> _TASK TO CARRY OUT_: In the forum thread on staying calm below, can you reproduce word for word the stretch that begins at the words "I am the stronger" and stops after "over the coals."?
··· QUOTED PASSAGE ···
# Q: how to stay calm



## HusbandInPain (Nov 8, 2011)

Having a problem with this. A month or so out of DDay1. Less than a week since the whole truth came out.

I am trying to stay calm and talk with my wife about day to day things, but I just end up finding myself dragged back to how much she has hurt me, how she is not doing anything to help me fix the marriage, etc, etc, etc. Every conversation just ends up in both people screaming ad upset. 

I am the stronger person by a long way, and I don't like being out of control like this. How do you keep your temper in check and just chat about every day life, to remind each other of what you are fighting for?


----------



## Chaparral (Jul 17, 2011)

sounds like you are not willing to reconcile. If every convo turns into an arguement I bet wife is thinking about bolting.

Controlling yourself is all about maning up. When things start going downhill, leave the room or get out of the house all together. You simply can't pass up the opputunity to rake her over the coals.


----------



## HusbandInPain (Nov 8, 2011)

I do want to reconcile. Very badly. But you're right. I need to man up. Thanks for the honesty.


----------



## Shaggy (Jul 17, 2011)

Let make this insight - it keeps coming down to both people screaming and upset because your WW is fighting ending the affair, accepting responsibility, and having remorse.

You're frustrated and angry because she is not working at this like she should be. So you are pushing at her trying to get her to engage and actually for her to fight to be in the marriage with you.
··· AVAILABLE DATA ···
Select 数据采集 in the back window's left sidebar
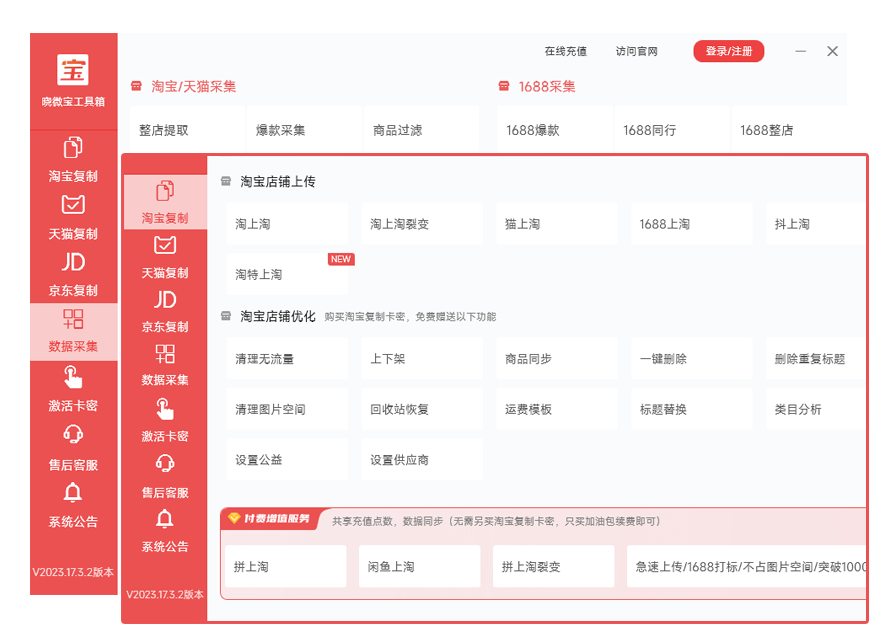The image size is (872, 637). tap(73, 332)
···
··· AVAILABLE DATA ···
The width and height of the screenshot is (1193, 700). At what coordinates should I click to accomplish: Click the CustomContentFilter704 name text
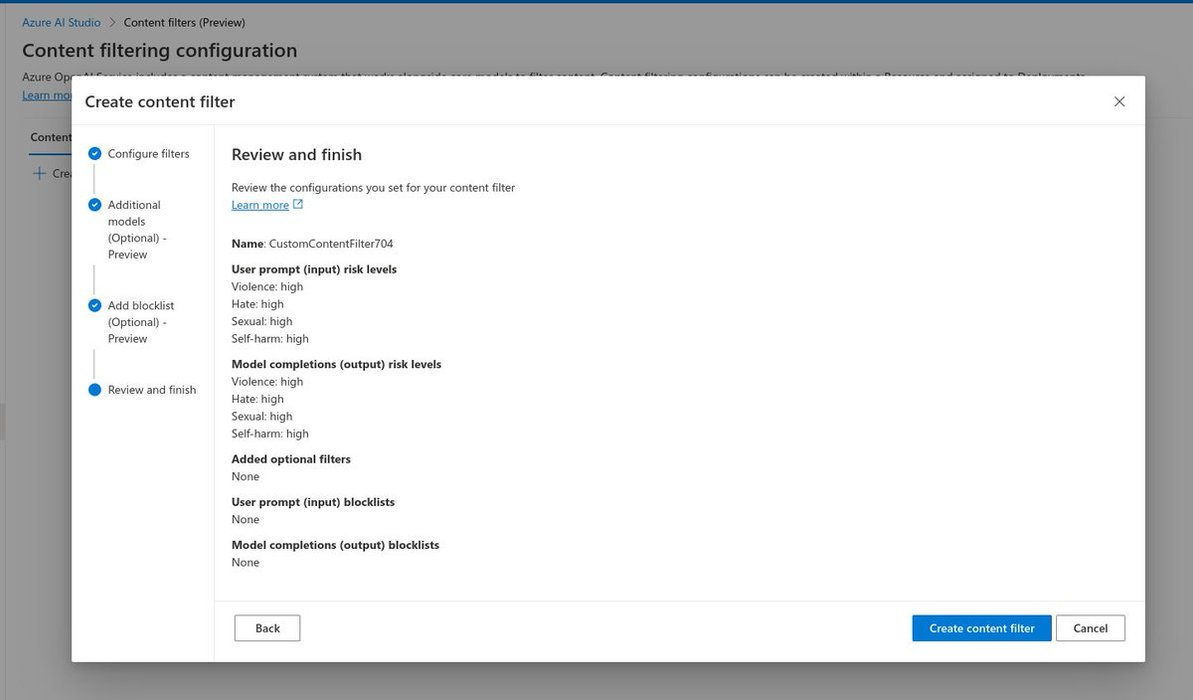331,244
···
> _RESULT OF THE EXERCISE_:
I am the stronger person by a long way, and I don't like being out of control like this. How do you keep your temper in check and just chat about every day life, to remind each other of what you are fighting for?


----------



## Chaparral (Jul 17, 2011)

sounds like you are not willing to reconcile. If every convo turns into an arguement I bet wife is thinking about bolting.

Controlling yourself is all about maning up. When things start going downhill, leave the room or get out of the house all together. You simply can't pass up the opputunity to rake her over the coals.